* _Work required_: Set out the lines of the items from the line with "Task: Click the trash can icon" up to and including the line with "Looking at the" as a JSON list of strings, one string per line, skipping any blank lines.

* _Data extract_:
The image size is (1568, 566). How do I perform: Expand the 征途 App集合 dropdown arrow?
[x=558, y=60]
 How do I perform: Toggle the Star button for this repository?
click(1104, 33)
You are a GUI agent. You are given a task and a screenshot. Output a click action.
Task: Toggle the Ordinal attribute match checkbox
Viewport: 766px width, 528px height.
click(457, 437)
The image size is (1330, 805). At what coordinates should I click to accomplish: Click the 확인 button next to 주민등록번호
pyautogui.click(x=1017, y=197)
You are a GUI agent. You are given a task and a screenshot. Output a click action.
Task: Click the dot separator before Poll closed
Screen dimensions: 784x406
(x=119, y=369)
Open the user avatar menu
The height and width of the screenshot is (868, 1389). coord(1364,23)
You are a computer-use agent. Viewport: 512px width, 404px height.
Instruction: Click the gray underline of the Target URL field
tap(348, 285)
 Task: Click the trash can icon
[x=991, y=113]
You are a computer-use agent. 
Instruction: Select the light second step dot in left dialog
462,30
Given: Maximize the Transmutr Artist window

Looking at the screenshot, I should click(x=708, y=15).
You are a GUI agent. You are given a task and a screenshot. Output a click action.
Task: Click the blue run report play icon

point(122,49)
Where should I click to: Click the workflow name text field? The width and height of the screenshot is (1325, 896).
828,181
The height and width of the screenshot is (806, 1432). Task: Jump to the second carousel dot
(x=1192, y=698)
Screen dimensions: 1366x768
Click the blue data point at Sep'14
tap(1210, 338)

* _Task result_:
[
  " Task: Click the trash can icon",
  "[x=991, y=113]",
  "You are a computer-use agent. ",
  "Instruction: Select the light second step dot in left dialog",
  "462,30",
  "Given: Maximize the Transmutr Artist window",
  "Looking at the screenshot, I should click(x=708, y=15)."
]